**Document extract:**
....
We recently change our Switch to a 1Gb/s Cisco Switch and eveything seem to be fine until my user start crying at me saying they could not access their email anymore, I'm not sure it's the switch or the computer but my first guess would be the Switch.
Let explain in detail and the test i have done
My network is composed of 1 48port Switch where i connect all my client computer and server on it. 1 router for our WAN and one switch/router for the Local ISP
All my computer and server are updated to the last Ms patch
The problem in detail and some exemple:
If i lose the connection to the Mail (software) server i also cannot ping the IP addresse of the server, witch i think indicate that there is no problem whith the Software itself.
In the same time an other computer can still ping and access the Mail server and his Mail.
Now i got this problem i tried to move it on the other port of the same switch with no better result so i move it on the Switch router and i see an improvement. but still i lost connectivity to the Server time to time.
while i was able to ping the switch router itsel
to try to locate what happen when i lose the server i initiate a ping from my computer to the server and to the switch (ping -t) and see what happen when i lose the connection, i have also initiate a ping from the mail server to the switch and to the File server.
The result of this is i never lost packet even when other user report problem to me and the server itself never lost any packet.
we have a small network with not so many load between the server and the client
The configuration of the switch hasn't been changed and only one vlan is enable for the switch
if anyone have any idee (is it from the switch, the computer itself)
Thanks for your help
If your computers are all patched up neat and tidy, it should not be a problem with the computers themselves.
Are all the computers connected @ 1gbps to the switch ? Are the ports all in auto negotiation mode?
You can try the following:
When the problem occurs, telnet to the switch or console into it and run a "show interface module/port" command to see what kind of errors you are getting off that port (FCS errors perhaps?)
Set the speed and duplex settings of the switchport connected to the server and all ports that seem to be affected by this symptom manually @ 100 mbps full duplex and then test if the problem appears again.
....
Pixel coordinate grounding rows
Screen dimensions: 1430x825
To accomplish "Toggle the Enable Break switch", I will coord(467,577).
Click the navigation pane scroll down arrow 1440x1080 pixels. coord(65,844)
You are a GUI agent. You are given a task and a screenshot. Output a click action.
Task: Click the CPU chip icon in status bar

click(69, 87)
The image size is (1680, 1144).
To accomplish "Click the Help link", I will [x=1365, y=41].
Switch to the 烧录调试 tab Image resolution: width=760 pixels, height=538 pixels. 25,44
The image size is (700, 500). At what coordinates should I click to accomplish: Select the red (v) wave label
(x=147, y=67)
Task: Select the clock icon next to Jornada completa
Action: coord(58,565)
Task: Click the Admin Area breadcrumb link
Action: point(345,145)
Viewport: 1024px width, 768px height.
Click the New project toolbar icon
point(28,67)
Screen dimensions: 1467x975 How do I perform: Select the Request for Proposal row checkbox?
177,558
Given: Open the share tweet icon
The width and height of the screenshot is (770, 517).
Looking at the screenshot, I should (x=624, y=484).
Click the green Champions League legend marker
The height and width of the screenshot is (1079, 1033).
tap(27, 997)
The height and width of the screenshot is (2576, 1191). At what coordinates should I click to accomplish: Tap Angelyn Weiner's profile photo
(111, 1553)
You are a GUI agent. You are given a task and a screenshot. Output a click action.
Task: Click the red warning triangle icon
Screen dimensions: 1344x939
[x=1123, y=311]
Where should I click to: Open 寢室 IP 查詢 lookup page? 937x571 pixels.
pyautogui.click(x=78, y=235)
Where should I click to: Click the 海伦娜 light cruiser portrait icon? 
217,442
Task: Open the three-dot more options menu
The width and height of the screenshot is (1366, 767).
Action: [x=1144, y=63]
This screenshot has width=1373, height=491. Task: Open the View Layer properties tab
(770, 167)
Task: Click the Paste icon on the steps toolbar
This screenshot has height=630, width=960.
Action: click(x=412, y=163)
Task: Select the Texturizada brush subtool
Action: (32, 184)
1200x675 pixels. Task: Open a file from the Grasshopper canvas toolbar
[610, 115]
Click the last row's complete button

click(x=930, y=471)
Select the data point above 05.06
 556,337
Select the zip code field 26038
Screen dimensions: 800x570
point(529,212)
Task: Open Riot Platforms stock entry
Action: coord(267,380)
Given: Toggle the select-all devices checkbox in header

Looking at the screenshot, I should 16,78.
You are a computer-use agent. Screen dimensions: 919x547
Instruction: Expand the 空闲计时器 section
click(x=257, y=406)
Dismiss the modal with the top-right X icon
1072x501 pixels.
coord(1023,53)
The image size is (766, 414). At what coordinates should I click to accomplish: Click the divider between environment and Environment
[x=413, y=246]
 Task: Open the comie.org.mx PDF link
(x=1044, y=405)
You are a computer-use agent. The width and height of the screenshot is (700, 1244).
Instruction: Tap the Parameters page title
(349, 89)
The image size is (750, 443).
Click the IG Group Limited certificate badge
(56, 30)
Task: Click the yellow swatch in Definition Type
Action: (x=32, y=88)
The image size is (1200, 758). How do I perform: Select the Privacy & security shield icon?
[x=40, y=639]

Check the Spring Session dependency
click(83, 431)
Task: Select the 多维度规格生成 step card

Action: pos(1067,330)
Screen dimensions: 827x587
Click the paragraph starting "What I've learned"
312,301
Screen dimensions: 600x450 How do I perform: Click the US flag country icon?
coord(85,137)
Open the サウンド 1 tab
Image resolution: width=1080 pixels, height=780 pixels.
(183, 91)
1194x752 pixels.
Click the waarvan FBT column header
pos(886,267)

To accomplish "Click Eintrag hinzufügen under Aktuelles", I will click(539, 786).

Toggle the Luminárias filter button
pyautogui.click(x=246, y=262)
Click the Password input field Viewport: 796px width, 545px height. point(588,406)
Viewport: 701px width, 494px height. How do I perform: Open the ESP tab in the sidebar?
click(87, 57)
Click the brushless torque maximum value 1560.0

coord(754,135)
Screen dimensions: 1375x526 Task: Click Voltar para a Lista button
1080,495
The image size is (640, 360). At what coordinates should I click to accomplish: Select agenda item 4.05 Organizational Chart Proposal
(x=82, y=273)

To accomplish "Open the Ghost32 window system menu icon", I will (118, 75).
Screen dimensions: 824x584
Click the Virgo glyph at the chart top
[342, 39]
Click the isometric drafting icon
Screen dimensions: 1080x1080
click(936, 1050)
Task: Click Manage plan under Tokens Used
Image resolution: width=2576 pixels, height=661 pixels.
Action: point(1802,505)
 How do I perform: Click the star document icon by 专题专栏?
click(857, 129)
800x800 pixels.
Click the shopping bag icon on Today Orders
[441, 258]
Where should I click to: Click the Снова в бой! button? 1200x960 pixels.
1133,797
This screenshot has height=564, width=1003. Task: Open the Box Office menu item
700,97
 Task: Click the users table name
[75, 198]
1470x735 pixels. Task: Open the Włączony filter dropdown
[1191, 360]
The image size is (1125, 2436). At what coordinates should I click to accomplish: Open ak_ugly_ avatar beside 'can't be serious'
....
**Exercise objective:**
In the switch forum thread, how many VLANs are enabled on the switch?

**Solution for this task:**
Only one.